EXERCISE —
Among the entries, find the lines with the string "will" and report them.

[PROVIDED INFORMATION Boundary: Start]

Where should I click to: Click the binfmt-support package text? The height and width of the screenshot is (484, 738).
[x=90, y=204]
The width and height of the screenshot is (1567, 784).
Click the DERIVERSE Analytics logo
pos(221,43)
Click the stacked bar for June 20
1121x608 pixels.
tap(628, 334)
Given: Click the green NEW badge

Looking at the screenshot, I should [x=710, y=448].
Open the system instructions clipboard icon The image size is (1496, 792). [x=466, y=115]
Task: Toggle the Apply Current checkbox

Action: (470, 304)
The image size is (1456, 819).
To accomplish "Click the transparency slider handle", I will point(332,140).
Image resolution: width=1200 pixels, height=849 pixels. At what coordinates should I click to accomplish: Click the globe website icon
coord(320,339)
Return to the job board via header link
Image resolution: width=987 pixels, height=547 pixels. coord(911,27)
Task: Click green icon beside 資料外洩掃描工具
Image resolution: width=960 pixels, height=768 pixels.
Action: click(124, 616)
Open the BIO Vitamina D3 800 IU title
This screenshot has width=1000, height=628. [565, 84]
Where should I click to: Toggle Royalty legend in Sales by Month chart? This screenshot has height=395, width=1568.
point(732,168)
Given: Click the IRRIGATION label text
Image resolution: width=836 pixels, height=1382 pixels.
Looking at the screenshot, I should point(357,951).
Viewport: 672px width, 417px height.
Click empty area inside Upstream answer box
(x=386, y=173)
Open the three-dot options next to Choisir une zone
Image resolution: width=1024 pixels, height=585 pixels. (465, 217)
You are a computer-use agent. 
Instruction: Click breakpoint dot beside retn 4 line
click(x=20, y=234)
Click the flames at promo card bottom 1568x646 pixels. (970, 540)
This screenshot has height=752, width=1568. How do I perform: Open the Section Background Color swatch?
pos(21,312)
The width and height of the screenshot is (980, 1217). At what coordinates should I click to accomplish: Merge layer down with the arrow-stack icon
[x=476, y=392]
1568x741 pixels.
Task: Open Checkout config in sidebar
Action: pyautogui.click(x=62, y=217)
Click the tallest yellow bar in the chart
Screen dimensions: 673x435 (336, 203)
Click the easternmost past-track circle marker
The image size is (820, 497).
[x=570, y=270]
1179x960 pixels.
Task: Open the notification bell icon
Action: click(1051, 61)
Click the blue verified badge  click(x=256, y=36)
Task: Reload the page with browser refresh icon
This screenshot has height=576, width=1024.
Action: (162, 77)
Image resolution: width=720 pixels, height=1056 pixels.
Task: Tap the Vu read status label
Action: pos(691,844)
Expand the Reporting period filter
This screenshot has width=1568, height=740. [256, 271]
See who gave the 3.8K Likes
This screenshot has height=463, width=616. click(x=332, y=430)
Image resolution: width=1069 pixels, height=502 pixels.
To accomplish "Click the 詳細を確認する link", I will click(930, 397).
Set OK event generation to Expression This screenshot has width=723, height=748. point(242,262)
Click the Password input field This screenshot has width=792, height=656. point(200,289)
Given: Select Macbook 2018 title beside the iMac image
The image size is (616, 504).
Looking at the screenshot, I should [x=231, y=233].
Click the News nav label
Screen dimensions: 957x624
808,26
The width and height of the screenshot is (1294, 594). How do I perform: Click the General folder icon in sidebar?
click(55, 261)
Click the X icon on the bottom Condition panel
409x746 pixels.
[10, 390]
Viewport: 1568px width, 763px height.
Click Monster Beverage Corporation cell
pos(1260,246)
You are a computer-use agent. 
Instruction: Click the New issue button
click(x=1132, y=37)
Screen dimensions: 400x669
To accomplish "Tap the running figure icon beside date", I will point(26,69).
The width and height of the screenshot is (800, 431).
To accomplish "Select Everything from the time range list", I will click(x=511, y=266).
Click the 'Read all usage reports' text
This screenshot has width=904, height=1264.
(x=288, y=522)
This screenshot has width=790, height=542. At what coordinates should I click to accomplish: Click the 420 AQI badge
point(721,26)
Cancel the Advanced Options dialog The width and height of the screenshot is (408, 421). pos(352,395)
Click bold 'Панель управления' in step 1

[PROVIDED INFORMATION Boundary: End]

EXPECTED ANSWER —
To accomplish "Click the transparency slider handle", I will point(332,140).
To accomplish "Click the 詳細を確認する link", I will click(930, 397).
To accomplish "Tap the running figure icon beside date", I will point(26,69).
To accomplish "Select Everything from the time range list", I will click(x=511, y=266).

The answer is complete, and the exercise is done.